I did try using yahoo user name, etc. When starting new account it accepts all input info but when in Entourage to send a message a window pops up and indicates password is wrong. I will try the links per n00ber.

Thanks.

Paul K.


----------



## n00ber (Dec 6, 2003)

Hi Guys, i tried to used my yahoo account before... and i entered my account info in all possible ways, and still could not get it to work until i read about yahoo will not allow you to use your yahoo mail unless you get their paid Yahoo Mail Plus, i think somehow Yahoo knows what mail service you are trying to connect form, via HTPP, POP3 client, etc and checks your yahoo user ID to see if you are a current Yahoo Mail plus user.

If you want to use outlook to view your email you have 2 options.
Subscribe to mail plus:

or download and install *YPOPS* which pretty much works as a GATEWAY..read more about it in the following link:

http://ypopsemail.com/

Thanks!


----------



## n00ber (Dec 6, 2003)

oops.. sorry but i think this is only for Windows computers. Not for the Mac.. looks like they've remove the Mac version of this product.

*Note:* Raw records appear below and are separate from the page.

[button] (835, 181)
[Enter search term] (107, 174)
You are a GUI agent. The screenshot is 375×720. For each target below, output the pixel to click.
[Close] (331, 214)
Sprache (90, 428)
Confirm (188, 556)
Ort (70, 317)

I'll look around and see what else can i find.

See ya!


----------



## sagarthework (Jul 27, 2007)

I am using macfreepops 2.2 great little program i have it set up with Apple mail...

You can set it up to download from your accounts...

Regards,

Sagar:up:


----------



## n00ber (Dec 6, 2003)

Cool, thanks for that dude! i will try that.


----------